Pat Bissell coordinates the monthly low vision support group that meets at the Quincy Senior and Family Resource Center and also coordinates a monthly support that meets in Hannibal, Missouri. The goal of the support groups is to offer people with vision impairments, including farmers and ranchers in Northeast Missouri, support, encouragement, resources, and a taste of the devices that are available to them. During the June support group held in northeast Missouri, AgrAbility resources were handed out and devices were demonstrated by University of Missouri Extension AgrAbility staff. Fifteen participants learned about some of the personal devices for individuals who are visually impaired. Devices demonstrated included the ID Mate scanner device used to match up clothes; ScripTalk, a device the size of a paper book that reads prescriptions bottles out loud; talking glucometer to manage diabetes; large video magnifier; and small GPS that can be worn around the neck. The presentation also included how the iPhone and iPad can both be voice controlled.

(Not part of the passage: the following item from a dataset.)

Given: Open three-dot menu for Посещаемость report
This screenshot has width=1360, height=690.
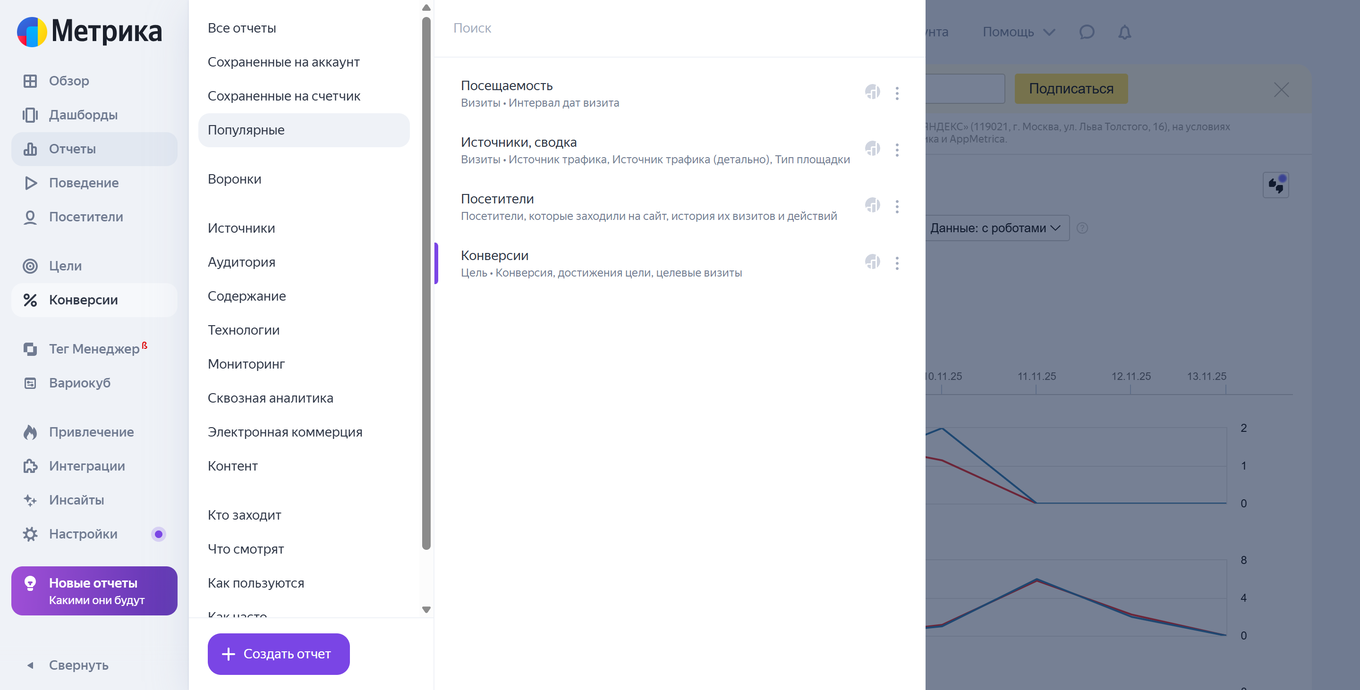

On June 14, Jackie Allenbrand, MERIL AgrAbility outreach specialist, presented to the Optimist Club in Maryville, Missouri. She discussed services provided by the AgrAbility Project, MERIL, and MU Extension AgrAbility PHARM Dog Project. On June 2, she held a fundraiser to help a farmer raise funds for service training of his dog.
Chris Davis, AgrAbility assistive technology technician with University of Missouri Extension, showed the AgrAbility, Ergonomic, and Agriculture tools display and handed out AgrAbility resources at the Historic Booneville Heritage Days Festival, June 20–23. This family-friendly event, named the best festival of rural Missouri, provided AgrAbility an excellent opportunity to showcase displays and meet face-to-face with some Missouri farmers and ranchers from central Missouri.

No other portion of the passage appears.